In ministry work, it’s a common practice for pastors and other qualified ministers to opt out of Social Security. It’s a way to have more take-home pay, and if the money is invested and earns an above-average rate, then you can actually come out ahead. That is the common thinking. However, in practical application, things usually work out differently. Instead of being invested, the extra money is usually spent since wages often grow more slowly than the cost of living. When there are savings, they’re usually invested in a way that doesn’t yield a high enough return to offset the benefits that Social Security and Medicare can provide.

When you opt out of Social Security and Medicare, the benefits you lose are significant. There are two benefits that take effect upon reaching a certain age and two benefits that are effective throughout one’s life. The first and most commonly talked about benefit is the retirement benefits that one can receive if they pay into the system. Another benefit that you miss out on is free Medicare. If you opt out of Social Security, you will still qualify for Medicare; however, you will need to pay for certain parts while everyone else who paid into the system receives it for free. Two other benefits that are not as widely talked about are disability benefits, which you would receive if you were to be disabled and couldn’t work, and survivor benefits that your family members (spouse and children) would receive if you were to pass away.

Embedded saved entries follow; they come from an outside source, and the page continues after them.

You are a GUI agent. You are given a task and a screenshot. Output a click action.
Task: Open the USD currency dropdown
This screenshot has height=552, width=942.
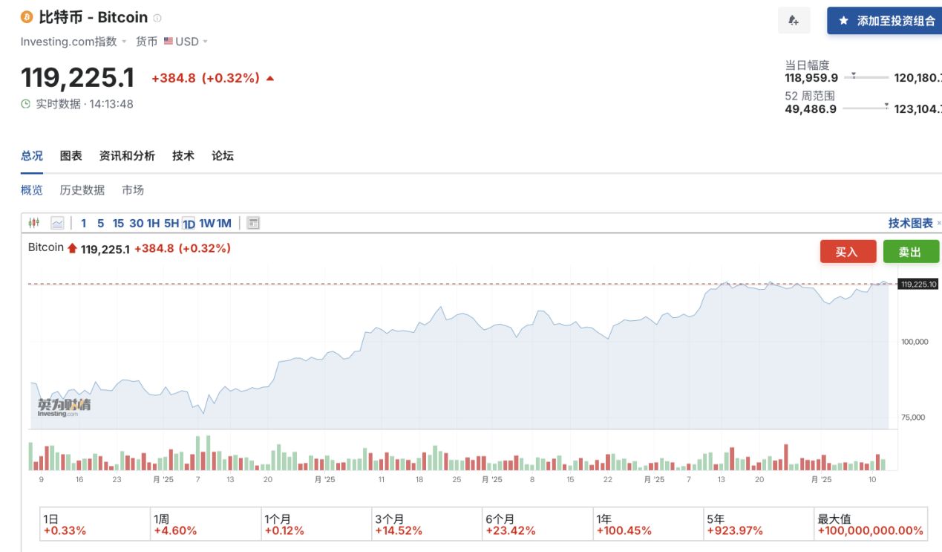186,42
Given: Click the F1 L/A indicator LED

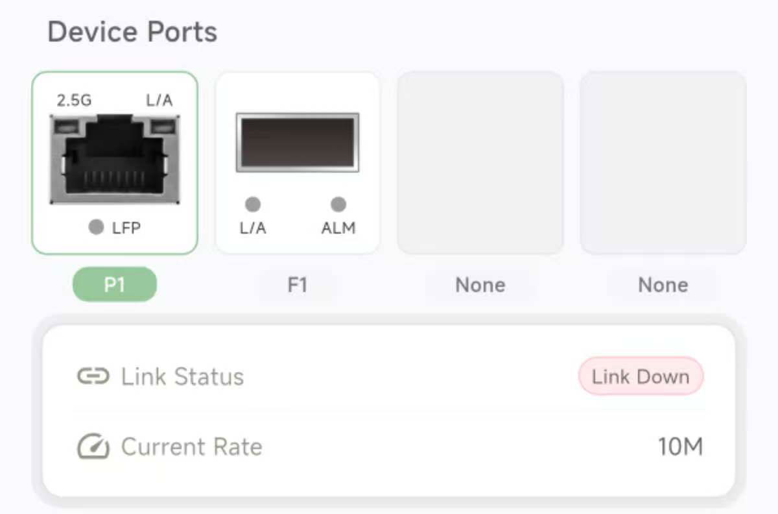Looking at the screenshot, I should coord(253,204).
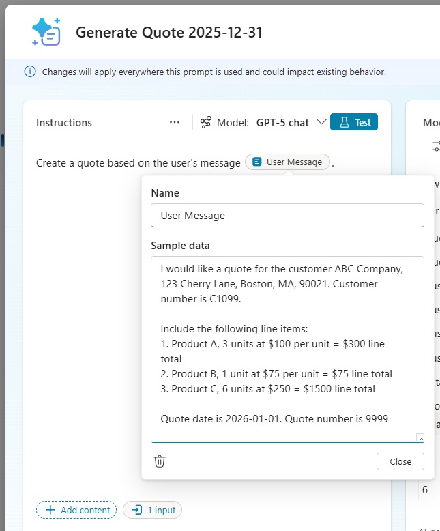Delete the input using the trash icon

(x=160, y=461)
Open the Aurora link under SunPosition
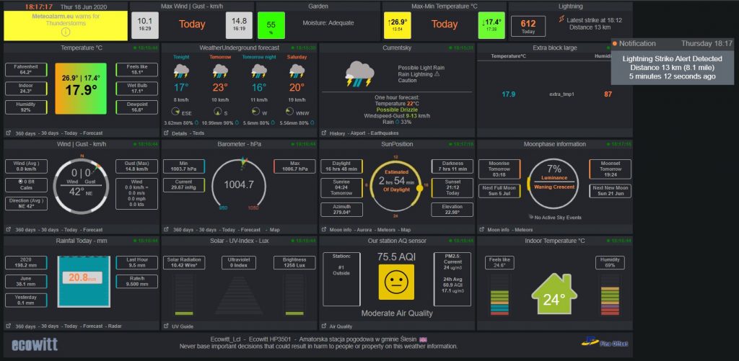The image size is (739, 361). click(365, 229)
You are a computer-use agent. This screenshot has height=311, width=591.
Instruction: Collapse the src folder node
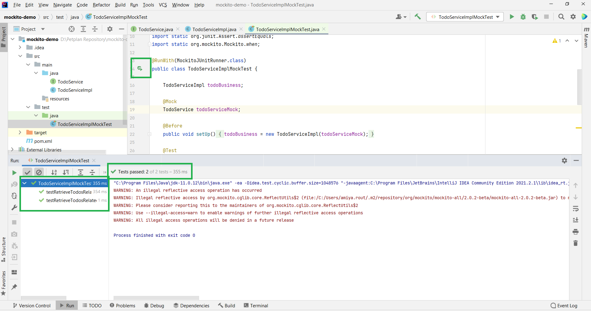(20, 56)
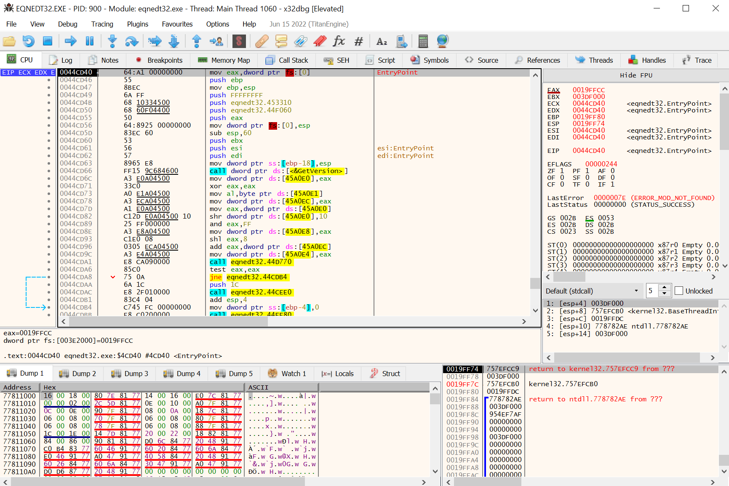Viewport: 729px width, 486px height.
Task: Click the Restart debuggee toolbar icon
Action: coord(28,41)
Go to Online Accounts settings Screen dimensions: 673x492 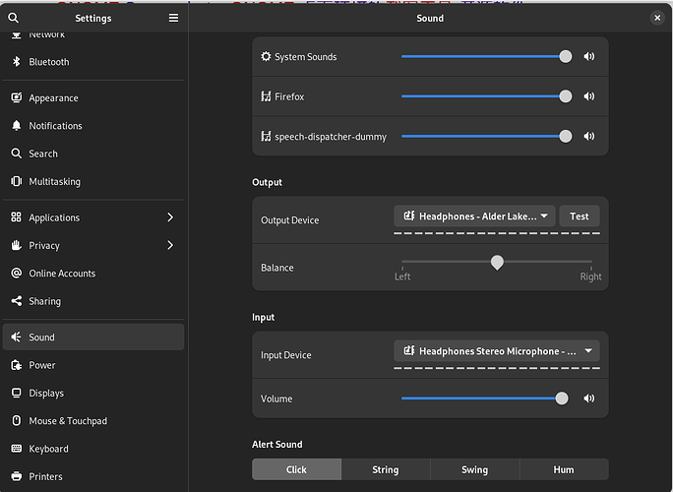(x=62, y=274)
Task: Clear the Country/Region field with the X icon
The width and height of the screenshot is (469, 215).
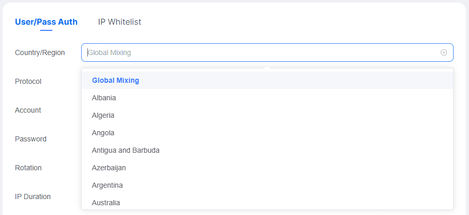Action: click(x=444, y=52)
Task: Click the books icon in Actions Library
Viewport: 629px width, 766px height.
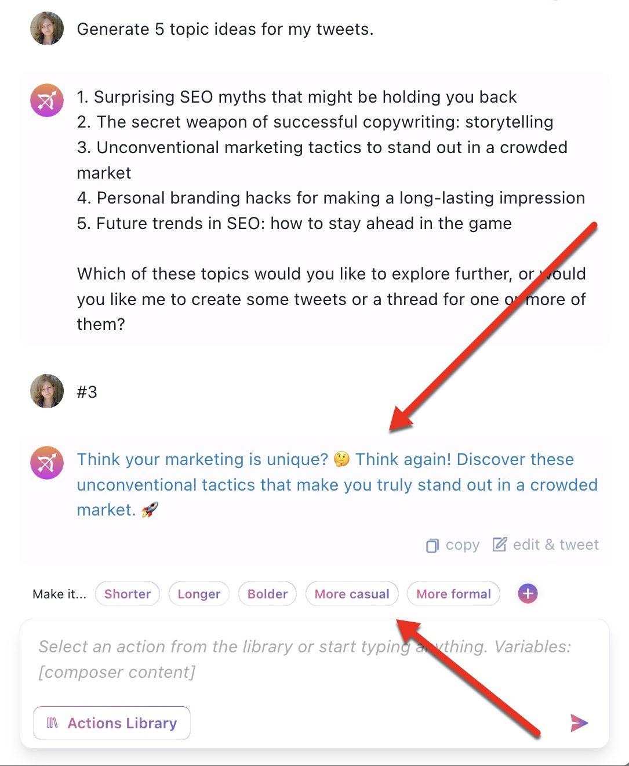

The costs to replace these benefits are tangible as you would need to save for retirement, pay for Medicare, and purchase both life insurance and disability insurance just to replicate the Social Security benefits, in addition to any benefits you might want in excess of the minimum provided by what Social Security would pay out. Now, if you are prudent in making sure you save all of the extra take-home pay you receive and invest it properly over your whole working career, then you may be able to get out ahead by opting out of Social Security. However, a lot can go wrong with this plan. If the markets do not perform well, you will earn less money for retirement; if you go through a time where either income is lower, or expenses are higher, you may be tempted to use the funds to live instead of investing them. Another potential issue is if you have health issues along the way, the cost to renew an insurance policy may be more expensive, which may eat into your potential savings. There could be more potential issues. The ones listed above are just a few.

The decision to opt out of Social Security is a major life decision that comes with many considerations. While in some instances it is a good decision, sometimes it is not.

However, the one thing that is consistent is that God does call on believers to be good stewards. Everyone’s life circumstances are different, and for some families, that means they need to contribute to Social Security to ensure they will have a basic safety net; and for some, that means you opt-out and instead replicate those benefits through investing and private insurance benefits. Every situation is different, and we recommend that you take time to pray about the decision and consult with a qualified professional to ensure you make the right decision for you and your family.

1 Timothy 5:8: Anyone who does not provide for their relatives, and especially for their own household, has denied the faith and is worse than an unbeliever.